TASK 1
Translate into French the following sentence from the passage on Revolutionary battlefield tactics: "This aspect of Revolutionary warfare has been largely neglected in academic discourse."
TASK 2
Carry on the passage on Revolutionary battlefield tactics from its final sentence, keeping its formal register.

TEXT SHOWN
Recently, scholars James Arnold, Ken Alder, and Paddy Griffith have led the way in revaluating the differences between battlefield tactics and realities of Revolutionary and Napoleonic warfare. With a wide range of primary sources and Enlightenment literature, this task initially seems a simple one. Indeed, numerous theses and descriptions were produced by tacticians and military leaders throughout the late eighteenth century which provide detailed and organized tactical plans of how the French armies should operate. Yet, the realities of battlefield tactics were often starkly different from the academic discussions and intentions of commanders. This aspect of Revolutionary warfare has been largely neglected in academic discourse. Most scholars recognize that the French Revolutionary armies were disorganized, unpredictable, and often extremely lucky. However, many claim that the theoretical system on which they were based made the armies inherently successful. Accordingly, many suppose, Napoleon built on this success. However, as Arnold, Alder, and Griffith have made clear, our current view of Revolutionary battlefield tactics needs significant restructuring.

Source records
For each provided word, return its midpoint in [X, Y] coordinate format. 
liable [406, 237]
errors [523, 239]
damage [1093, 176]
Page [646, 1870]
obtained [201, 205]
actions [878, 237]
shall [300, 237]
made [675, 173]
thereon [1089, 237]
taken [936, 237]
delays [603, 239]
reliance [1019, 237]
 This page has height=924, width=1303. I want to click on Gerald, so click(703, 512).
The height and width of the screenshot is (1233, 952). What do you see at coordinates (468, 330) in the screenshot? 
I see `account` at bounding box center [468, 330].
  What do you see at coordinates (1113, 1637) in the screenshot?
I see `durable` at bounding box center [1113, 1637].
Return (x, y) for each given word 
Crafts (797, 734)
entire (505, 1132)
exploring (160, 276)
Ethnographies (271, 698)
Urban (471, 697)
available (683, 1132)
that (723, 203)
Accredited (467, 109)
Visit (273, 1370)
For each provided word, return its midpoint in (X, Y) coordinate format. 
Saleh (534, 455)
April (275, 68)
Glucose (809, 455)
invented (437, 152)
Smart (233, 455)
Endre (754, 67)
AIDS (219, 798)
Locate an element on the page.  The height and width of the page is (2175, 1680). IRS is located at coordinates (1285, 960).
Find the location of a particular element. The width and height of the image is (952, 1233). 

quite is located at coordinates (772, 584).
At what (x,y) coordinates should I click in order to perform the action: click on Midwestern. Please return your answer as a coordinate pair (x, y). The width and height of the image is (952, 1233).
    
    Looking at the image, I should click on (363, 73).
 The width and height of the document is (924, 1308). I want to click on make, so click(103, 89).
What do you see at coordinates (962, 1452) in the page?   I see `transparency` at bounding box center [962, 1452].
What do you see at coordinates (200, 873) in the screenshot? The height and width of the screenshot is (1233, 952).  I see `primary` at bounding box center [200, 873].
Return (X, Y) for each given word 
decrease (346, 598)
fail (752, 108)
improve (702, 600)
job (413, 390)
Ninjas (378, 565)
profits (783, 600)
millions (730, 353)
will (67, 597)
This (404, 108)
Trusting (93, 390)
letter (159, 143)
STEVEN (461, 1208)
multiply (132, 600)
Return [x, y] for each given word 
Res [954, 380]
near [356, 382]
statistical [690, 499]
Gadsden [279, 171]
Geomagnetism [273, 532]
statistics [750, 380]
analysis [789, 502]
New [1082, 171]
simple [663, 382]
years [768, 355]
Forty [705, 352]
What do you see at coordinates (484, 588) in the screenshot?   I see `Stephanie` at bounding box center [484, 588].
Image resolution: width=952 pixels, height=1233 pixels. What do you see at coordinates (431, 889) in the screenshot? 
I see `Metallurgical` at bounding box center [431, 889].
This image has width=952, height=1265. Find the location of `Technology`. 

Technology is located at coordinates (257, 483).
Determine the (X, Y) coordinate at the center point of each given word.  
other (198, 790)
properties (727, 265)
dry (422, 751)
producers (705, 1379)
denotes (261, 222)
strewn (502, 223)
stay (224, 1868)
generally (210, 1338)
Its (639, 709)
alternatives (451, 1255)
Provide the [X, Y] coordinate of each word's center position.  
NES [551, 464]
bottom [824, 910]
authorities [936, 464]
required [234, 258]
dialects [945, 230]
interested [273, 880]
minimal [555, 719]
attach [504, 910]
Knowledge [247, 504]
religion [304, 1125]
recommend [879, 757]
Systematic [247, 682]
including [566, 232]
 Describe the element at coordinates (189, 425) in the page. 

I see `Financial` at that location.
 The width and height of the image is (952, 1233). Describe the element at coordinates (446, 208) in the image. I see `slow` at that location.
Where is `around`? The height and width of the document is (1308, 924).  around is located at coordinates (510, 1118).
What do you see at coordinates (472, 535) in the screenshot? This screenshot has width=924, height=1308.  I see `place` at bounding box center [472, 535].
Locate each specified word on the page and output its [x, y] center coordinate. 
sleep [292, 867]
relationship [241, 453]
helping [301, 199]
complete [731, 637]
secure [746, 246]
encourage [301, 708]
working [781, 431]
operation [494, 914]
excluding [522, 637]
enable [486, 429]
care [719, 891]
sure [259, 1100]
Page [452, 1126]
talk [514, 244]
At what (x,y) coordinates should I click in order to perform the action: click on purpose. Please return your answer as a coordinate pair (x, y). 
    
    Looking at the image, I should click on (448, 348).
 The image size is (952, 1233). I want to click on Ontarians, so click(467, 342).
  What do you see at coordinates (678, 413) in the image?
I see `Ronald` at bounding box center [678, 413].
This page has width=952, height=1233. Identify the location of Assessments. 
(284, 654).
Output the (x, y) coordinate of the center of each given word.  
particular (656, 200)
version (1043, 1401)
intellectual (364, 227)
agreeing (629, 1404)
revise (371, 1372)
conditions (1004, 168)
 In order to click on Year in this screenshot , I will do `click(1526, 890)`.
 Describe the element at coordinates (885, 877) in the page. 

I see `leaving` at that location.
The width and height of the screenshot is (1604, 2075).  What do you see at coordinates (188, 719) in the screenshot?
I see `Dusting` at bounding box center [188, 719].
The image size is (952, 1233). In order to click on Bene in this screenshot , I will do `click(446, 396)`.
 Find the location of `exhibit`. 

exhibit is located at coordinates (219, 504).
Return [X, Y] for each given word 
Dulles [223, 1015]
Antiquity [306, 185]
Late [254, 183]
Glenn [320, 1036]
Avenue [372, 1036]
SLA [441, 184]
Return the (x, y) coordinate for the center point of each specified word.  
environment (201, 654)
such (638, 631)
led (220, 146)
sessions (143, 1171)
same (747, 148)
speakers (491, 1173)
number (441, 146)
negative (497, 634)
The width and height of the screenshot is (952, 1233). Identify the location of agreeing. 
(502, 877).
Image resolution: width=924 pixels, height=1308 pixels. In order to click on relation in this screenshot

ANSWER BOX 1
Cet aspect de la guerre révolutionnaire a été largement négligé dans le discours universitaire.

ANSWER BOX 2
The triumph of Revolutionary armies after 1792 has also overshadowed the reality of the tactical changes over the later eighteenth century, with many scholars tending to suppose that “revolutionary France chose to defend itself by creating whole new armies.”  Many works claim that Revolutionary tacticians were able to capitalise on ideas which the ancien régime had resisted for ideological reasons. These ideas, John Lynn claims, “provided a template for reality” for Revolutionary armies, and consequently transformed warfare, ushering in the modern era of warfare. However, though
argument is a tempting one, it ignores the considerable changes made during the
mid- to late-eighteenth century. In the end, French tactical systems not only
shared little in common with Revolutionary rhetoric, they were not
intrinsically successful either. Thus, Revolutionary battle tactics should not
be seen as the harbinger of success, but rather as one factor in the complex
and fluctuating military system which had been building for decades.
Specifically, this paper will examine the ordre profond, the column
formation which Dumouriez selected for his advance at Jemappes. A deep order
tactical formation inspired by the classical phalanx, the ordre
profond has often been celebrated as the French armies’ key to success. I
aim to demonstrate that this system was neither revolutionary in purpose nor in
practice. Therefore, the ordre profond, or column, should not be seen as
inherently successful, but as an overrated tactical system, exaggerated both by
contemporaries and by modern scholars. In its second and third chapters, this
study will examine the birth of the ordre profond in order to highlight
its proposed uses and supposed outcomes. Additionally, chapter IV will examine
the tactical debates of the later eighteenth century in order to exhibit the
continuities between ancien régime and Revolutionary tactics,
demonstrating that the ordre profond did not appear suddenly after 1789.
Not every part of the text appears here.